== OBJECTIVE ==
Copy out the records from the line with "Task: Open the Windows" to the line with "Looking at the screenshot, I should click(196, 84).", both included, without changing anything.

== MATERIAL PROVIDED ==
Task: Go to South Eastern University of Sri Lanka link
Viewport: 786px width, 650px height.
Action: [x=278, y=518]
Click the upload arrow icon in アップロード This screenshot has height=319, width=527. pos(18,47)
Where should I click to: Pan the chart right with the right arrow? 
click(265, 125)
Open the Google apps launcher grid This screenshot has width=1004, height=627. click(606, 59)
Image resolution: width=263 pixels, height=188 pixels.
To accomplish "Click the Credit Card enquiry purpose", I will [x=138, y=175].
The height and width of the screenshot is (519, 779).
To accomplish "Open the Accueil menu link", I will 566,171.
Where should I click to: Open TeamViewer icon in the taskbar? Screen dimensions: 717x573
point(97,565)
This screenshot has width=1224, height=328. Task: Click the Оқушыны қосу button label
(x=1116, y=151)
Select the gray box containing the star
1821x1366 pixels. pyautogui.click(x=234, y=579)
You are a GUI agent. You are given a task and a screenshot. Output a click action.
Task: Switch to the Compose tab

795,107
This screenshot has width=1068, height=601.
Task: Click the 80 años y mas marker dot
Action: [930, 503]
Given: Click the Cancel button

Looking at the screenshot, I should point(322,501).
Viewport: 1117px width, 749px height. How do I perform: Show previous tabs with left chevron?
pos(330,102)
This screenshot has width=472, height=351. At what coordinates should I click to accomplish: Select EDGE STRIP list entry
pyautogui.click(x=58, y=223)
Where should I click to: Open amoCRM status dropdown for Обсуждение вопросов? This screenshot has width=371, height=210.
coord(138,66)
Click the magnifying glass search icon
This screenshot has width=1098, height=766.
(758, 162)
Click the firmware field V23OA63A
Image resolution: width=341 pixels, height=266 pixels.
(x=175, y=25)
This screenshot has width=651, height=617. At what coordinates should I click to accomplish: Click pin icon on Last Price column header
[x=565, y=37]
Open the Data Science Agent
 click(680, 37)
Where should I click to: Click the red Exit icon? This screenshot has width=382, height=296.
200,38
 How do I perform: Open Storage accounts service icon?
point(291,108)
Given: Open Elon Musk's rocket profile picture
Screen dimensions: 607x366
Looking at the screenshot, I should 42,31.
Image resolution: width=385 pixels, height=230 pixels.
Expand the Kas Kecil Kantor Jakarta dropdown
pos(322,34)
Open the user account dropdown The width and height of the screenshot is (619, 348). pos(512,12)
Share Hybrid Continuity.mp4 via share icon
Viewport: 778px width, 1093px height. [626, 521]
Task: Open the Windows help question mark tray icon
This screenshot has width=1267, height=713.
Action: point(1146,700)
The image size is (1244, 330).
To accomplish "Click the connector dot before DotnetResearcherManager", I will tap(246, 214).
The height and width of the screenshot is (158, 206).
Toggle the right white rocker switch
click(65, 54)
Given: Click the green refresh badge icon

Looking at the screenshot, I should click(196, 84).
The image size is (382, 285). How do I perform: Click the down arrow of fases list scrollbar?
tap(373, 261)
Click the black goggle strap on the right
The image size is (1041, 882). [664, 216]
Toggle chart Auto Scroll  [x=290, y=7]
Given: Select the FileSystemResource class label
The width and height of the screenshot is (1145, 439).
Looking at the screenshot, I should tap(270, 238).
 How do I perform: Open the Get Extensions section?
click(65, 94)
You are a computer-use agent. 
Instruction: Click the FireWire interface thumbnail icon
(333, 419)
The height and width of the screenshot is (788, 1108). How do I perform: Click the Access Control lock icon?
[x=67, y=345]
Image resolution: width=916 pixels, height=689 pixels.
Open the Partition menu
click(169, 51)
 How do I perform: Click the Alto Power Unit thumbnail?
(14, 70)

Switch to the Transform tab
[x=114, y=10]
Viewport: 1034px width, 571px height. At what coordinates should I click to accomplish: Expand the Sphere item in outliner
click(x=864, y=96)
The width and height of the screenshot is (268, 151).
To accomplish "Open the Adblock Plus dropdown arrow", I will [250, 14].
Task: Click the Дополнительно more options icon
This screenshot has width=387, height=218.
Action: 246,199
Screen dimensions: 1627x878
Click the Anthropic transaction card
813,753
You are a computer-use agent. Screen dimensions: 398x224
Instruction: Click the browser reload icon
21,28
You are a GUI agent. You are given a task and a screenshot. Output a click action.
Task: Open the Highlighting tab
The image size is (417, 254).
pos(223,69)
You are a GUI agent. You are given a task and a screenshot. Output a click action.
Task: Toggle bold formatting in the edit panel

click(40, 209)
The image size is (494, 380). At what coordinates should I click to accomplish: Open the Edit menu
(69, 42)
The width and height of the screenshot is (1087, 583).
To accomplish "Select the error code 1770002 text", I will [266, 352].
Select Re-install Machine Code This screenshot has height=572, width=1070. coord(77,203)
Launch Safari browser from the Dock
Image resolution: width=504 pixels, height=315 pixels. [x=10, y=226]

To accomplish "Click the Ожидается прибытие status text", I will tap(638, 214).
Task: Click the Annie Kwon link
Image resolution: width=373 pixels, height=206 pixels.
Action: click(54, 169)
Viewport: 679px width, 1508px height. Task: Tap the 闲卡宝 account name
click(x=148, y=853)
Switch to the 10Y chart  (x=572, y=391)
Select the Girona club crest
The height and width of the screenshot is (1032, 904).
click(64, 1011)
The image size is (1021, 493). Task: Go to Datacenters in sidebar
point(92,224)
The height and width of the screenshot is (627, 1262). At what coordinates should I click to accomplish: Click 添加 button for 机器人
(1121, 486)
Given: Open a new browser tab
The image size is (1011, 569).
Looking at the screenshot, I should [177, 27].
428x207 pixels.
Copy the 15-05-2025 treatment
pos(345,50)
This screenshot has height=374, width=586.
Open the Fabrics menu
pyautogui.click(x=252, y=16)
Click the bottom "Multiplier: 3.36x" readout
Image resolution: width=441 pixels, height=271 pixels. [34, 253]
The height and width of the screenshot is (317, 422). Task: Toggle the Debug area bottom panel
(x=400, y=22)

== THE COMPLETED TASK ==
Task: Open the Windows help question mark tray icon
This screenshot has width=1267, height=713.
Action: point(1146,700)
The image size is (1244, 330).
To accomplish "Click the connector dot before DotnetResearcherManager", I will tap(246, 214).
The height and width of the screenshot is (158, 206).
Toggle the right white rocker switch
click(65, 54)
Given: Click the green refresh badge icon

Looking at the screenshot, I should click(196, 84).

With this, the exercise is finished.